EPA Administrator Wheeler has distributed a “Revised Policy on Exclusions from ‘Ambient Air’”. Here’s the short version. EPA has long defined “ambient air” as outside air “to which the general public has access.”
EPA’s policy has been to require the regulated community to satisfy two criteria to invoke an exclusion. First, the regulated entity must have legal control over the land. Second, there must be a “fence or other physical barriers”. The new interpretation eliminates the per se requirement of a physical barrier and substitutes a broader test that allows other measures:
that are effective in precluding access to the land by the general public.

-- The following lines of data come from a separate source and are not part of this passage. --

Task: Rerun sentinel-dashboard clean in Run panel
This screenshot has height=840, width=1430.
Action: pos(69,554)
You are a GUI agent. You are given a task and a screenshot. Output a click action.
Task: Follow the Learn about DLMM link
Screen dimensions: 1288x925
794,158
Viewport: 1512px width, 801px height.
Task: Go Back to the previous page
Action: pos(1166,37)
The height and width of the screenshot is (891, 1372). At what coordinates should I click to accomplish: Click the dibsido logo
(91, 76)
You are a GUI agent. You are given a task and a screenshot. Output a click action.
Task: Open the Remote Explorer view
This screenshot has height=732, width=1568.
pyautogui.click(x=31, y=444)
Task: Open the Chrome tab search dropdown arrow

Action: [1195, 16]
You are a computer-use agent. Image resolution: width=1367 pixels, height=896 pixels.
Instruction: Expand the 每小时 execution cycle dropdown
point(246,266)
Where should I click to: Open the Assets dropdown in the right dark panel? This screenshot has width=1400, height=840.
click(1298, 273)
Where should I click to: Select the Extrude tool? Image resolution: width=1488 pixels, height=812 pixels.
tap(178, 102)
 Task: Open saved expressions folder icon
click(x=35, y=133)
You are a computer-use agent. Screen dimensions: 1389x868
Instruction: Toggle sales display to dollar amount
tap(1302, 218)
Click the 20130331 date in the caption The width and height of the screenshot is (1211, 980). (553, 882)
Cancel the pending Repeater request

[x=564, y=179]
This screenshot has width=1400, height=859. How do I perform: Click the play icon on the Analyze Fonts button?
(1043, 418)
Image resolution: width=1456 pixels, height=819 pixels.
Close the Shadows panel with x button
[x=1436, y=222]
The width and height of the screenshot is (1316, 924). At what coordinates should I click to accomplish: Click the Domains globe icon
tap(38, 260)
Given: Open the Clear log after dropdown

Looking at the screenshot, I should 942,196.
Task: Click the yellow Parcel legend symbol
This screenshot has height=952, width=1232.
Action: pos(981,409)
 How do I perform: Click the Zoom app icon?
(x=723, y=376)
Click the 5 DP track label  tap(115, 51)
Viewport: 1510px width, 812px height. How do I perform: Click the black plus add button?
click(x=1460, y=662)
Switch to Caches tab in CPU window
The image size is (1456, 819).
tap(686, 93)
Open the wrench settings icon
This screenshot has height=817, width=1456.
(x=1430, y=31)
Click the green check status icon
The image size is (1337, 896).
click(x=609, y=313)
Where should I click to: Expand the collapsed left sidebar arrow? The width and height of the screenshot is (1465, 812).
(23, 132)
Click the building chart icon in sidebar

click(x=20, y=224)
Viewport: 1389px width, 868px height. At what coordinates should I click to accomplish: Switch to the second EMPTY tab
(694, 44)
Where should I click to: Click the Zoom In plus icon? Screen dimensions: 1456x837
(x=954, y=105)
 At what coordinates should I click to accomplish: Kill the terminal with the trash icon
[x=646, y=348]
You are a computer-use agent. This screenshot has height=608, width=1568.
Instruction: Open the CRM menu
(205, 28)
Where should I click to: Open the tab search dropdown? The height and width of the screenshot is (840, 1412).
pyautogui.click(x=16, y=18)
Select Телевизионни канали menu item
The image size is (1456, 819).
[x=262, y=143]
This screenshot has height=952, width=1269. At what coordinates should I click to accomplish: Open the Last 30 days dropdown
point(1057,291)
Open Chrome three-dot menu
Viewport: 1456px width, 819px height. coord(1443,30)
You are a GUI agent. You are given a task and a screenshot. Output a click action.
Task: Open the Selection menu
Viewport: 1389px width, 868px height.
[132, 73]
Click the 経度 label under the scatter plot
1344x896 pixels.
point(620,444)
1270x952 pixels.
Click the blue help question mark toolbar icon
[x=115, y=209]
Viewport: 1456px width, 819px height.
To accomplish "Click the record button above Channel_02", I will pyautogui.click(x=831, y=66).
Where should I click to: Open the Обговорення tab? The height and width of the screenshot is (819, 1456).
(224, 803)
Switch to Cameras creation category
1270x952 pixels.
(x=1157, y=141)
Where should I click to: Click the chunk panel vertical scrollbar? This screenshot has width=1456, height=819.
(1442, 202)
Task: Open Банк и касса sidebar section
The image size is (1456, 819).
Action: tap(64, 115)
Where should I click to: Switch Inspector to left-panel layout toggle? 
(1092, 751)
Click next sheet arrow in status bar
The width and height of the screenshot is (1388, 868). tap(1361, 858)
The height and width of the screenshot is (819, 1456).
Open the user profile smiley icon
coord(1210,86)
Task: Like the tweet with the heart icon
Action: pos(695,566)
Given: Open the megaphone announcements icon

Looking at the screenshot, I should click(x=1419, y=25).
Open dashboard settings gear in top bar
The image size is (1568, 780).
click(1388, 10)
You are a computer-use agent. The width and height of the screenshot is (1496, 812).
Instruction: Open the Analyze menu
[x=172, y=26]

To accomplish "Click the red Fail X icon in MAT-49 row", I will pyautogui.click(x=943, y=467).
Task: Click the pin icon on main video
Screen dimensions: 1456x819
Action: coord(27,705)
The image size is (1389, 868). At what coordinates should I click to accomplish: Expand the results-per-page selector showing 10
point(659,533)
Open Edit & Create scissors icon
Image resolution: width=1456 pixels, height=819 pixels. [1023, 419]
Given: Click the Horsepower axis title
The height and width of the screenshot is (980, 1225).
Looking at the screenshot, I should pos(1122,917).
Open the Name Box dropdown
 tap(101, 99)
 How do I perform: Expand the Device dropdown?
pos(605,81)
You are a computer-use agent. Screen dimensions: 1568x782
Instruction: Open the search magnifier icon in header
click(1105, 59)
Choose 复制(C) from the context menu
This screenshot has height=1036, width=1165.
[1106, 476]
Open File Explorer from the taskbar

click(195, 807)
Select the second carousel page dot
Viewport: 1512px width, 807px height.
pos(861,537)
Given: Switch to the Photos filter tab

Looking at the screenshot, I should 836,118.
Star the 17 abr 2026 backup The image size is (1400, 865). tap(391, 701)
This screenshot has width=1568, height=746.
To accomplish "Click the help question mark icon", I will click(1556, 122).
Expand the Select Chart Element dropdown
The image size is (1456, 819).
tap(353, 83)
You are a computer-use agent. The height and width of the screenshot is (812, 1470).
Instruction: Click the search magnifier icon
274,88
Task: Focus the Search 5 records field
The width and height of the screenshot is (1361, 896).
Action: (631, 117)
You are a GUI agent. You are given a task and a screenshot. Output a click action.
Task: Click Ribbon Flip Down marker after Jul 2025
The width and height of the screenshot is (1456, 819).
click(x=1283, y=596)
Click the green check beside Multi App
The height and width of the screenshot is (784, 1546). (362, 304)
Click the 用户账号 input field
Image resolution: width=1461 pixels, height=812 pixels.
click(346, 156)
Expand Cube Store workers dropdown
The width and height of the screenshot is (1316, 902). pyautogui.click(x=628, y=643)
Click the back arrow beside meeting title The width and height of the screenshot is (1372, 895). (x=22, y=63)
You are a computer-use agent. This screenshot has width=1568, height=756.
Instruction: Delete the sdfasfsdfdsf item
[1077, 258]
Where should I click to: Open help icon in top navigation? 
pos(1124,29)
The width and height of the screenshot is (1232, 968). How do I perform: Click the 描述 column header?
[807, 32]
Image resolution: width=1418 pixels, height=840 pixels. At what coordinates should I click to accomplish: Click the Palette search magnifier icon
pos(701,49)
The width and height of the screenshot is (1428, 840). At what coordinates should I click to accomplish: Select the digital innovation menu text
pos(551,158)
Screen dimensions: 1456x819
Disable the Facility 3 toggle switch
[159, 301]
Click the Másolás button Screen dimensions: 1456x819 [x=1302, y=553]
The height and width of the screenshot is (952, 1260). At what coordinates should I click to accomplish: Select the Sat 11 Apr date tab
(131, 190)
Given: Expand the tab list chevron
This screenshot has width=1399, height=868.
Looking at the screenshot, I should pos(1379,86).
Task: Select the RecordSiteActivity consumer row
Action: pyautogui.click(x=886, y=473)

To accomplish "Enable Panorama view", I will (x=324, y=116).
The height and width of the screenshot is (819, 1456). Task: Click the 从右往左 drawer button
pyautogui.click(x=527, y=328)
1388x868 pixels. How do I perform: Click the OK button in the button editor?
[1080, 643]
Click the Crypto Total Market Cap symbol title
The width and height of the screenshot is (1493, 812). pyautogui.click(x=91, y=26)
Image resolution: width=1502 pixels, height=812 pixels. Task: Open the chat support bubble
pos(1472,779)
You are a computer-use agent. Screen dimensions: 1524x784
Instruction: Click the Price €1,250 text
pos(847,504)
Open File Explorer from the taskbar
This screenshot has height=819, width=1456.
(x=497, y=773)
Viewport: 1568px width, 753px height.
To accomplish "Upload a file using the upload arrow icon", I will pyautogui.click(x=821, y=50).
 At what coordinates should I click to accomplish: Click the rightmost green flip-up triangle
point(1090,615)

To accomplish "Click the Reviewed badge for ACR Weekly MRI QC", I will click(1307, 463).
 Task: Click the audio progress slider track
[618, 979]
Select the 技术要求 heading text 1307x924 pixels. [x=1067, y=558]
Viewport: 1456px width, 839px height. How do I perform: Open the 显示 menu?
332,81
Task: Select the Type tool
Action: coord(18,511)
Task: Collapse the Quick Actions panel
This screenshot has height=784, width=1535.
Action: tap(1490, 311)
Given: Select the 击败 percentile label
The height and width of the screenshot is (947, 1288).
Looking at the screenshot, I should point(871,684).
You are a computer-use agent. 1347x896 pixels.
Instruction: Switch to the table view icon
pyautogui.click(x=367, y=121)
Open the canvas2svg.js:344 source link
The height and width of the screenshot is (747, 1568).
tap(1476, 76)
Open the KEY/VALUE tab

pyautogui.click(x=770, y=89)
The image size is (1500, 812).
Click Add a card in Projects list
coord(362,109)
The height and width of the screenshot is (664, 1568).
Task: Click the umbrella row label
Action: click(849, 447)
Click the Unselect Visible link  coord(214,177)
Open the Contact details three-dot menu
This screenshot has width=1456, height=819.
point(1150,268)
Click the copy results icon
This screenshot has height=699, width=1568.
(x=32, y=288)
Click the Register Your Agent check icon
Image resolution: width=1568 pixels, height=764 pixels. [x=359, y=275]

It’s not obvious to me that this is the end of the world as we know it. I could imagine a Democratic EPA making the same change. After all, the key is that the public be excluded, not the manner in which they are excluded. Once EPA has taken the initial step of defining “ambient air” to exclude some air that’s outside of buildings – which has always been the case – then why wouldn’t we allow any and all means that are in fact effective at excluding the public?
Nonetheless, I do find Wheeler’s memorandum to be more than a little disingenuous. Taking up one of my favorite issues, Wheeler states that the:
revised policy … is neither a regulation subject to notice-and-comment rulemaking requirements nor a final agency action.
This administration’s approach to the guidance/regulation divide continues to be that it will be called regulation if it makes life more difficult for regulated entities and it will be called guidance if it makes life easier for them. That’s helpful to my clients and consistent with the interpretation of the “Wehrum Memo” recently stated by the D.C. Court of Appeals, but I still find it legally suspect.
No, it’s not totally common sense. I was an expert in a case in Maine where the air intakes on top of a building were the maximum impact location for emissions from a proposed industrial facility across the street. If the air inside the impacted building is not “ambient” for regulatory purposes, how is it regulated? Does OSHA have the authority and intent to regulate the industrial source across the street?
This guidance isn’t changing offsite buildings — that’s still ambient air.
This policy is geared primarily towards facilities with large parcels of land to make it easier to exclude the facility’s own property from “ambient air” as long as there’s some reasonable way to prevent public access.
I’m with Tony on this one. As soon as the air crosses the property line, it’s ambient air. If it’s at unsafe levels at the intake for the building across the street, then the source should have to address it. In any case, this policy won’t protect the source.